Boy: "Well, ready or not, here I come!"
This is truly an unfair tactic on Grodnik's part, because after lines like that, the viewer wants nothing more than for these two, and the writer, to get eaten. And not just by six biogenetically engineered great white sharks that can breathe in freshwater as well as saltwater and have above-average intelligence and can be controlled via laptop or even cellphone -- did I mention the above-average intelligence and the fact that they can be controlled via laptop or even cellphone? -- but by about eight dozen of them in a blood-and-guts cotillion beyond all human comprehension. But it won't happen, because the attack scenes in the latter half of this film seem to have been directed by the guy who does the commercials for the Church of Jesus Christ of Latter-Day Saints. Chunky teen girl and her anemic boyfriend will likely go on to produce offspring who will spend their lives saying lines that Grandmas stopped saying in the 1930s.
Thankfully, the sharks do away with a chick surfer once the sharks manage to somehow breach the lake and hit the ocean. This thankfulness is short-lived, however, since this leads to perhaps one of the worst dream sequences to ever have Dedee Pfeiffer as a genuine wing-bearing angel with both a lot of makeup and cleavage. (I'm clarifying this in case she has ever been, or will ever be, in any other Grodnik pictures.) And really, there is still about half an hour left to the film at this juncture, and there is still the whole villainous plot to deal with, character issues to be resolved, and about three or four huge chuckles involving nuclear explosions and sharks in your future. And I haven't even gotten around to talking about the whole "eye separating from the pupil" nonsense at the beginning of the film. Literally, the film opens with Pfeiffer's serious-sounding narration, which itself leads you to believe that this will not be a film loaded with badly done intentional comedy, where she spews this monologue:
"It started out as an experiment. The first change we noticed was in the eyes. The iris separated from the pupil, and it followed movement. Like a motion detector. I'd watch them for hours on end, and when they'd see me, they'd stare back, unblinking, unemotional.

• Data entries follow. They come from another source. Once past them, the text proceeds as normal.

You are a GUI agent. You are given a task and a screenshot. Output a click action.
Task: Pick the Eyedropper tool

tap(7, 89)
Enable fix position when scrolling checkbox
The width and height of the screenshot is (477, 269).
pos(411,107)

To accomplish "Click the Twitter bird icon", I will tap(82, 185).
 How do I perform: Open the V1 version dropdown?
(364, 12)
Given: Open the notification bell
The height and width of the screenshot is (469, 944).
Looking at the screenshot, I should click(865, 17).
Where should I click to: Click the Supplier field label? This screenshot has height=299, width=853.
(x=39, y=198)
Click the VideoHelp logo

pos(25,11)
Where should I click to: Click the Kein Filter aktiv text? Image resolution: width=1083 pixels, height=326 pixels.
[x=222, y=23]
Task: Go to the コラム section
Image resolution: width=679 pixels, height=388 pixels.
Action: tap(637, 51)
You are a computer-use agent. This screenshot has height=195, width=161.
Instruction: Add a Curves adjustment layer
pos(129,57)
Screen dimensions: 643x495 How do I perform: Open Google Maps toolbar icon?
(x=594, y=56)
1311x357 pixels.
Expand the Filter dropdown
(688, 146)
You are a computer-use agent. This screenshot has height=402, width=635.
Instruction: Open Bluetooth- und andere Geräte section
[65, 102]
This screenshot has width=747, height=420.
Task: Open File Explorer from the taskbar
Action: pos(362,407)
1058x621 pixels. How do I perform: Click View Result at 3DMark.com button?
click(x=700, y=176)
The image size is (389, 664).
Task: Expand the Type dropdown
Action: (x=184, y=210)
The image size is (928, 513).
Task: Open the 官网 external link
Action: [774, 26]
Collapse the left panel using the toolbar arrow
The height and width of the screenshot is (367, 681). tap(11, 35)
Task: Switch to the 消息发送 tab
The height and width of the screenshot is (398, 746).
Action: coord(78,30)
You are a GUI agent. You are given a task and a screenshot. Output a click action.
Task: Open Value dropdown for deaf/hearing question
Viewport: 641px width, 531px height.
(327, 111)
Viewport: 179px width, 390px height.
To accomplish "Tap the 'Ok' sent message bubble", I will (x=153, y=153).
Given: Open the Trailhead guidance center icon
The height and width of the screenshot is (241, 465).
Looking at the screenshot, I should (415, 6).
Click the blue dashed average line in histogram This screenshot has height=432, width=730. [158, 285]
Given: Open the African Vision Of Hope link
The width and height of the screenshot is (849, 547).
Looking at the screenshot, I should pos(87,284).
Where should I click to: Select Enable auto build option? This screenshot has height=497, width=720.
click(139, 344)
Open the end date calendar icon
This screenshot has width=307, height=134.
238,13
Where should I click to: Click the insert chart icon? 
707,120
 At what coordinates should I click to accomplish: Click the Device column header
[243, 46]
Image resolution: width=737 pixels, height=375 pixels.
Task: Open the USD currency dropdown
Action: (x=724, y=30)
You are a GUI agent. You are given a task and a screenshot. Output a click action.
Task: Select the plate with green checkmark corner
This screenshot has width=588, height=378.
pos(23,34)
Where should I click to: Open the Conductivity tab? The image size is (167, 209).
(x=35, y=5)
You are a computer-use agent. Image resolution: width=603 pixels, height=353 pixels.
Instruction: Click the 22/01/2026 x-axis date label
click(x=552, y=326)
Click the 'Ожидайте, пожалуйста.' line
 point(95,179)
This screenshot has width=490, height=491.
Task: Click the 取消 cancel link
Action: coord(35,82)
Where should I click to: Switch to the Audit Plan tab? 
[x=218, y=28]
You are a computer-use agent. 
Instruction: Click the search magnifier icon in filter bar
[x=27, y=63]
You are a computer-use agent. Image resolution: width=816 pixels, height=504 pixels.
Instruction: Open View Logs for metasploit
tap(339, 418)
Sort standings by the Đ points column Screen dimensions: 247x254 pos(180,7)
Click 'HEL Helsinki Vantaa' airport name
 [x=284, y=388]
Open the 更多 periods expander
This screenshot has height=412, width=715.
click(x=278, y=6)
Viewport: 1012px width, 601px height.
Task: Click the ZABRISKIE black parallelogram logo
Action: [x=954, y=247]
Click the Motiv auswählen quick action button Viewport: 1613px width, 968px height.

Sometimes I swear they were laughing at me."
Well, I don't know where Grodnik is going with that "iris/pupil" crap, but due to the fact that sharks don't blink to begin with, this might explain why these predominantly unemotional creatures seemed to be, uh, "unemotional". And, Dedee, if they were laughing at your character, they'd probably do what sharks often do in attack situations: roll their eyes back. I know I rolled mine back several times in this film, not least of all when I started to think about what would cause Daniel Grodnik to want to attack the world with his falsely toxic fable of killer sharks not really going all that amok. If it was indeed a long-gestating desire to do his own take on Jaws, then he has certainly brought shame upon the tradition of filmmakers building upon the past. And if it was truly an attempt to construct the first "killer shark romantic comedy family film", well, then, sir, you have succeeded. It is indeed the first of its kind. But then, consider the final lines of Pfeiffer's narration: "But, we made a horrible mistake. We meant to take the next step in evolution, but we created a monster."
Yes, you have, Mr. Grodnik. And sometimes, I swear they were laughing at you. If only they were sure whether or not they were supposed to laugh.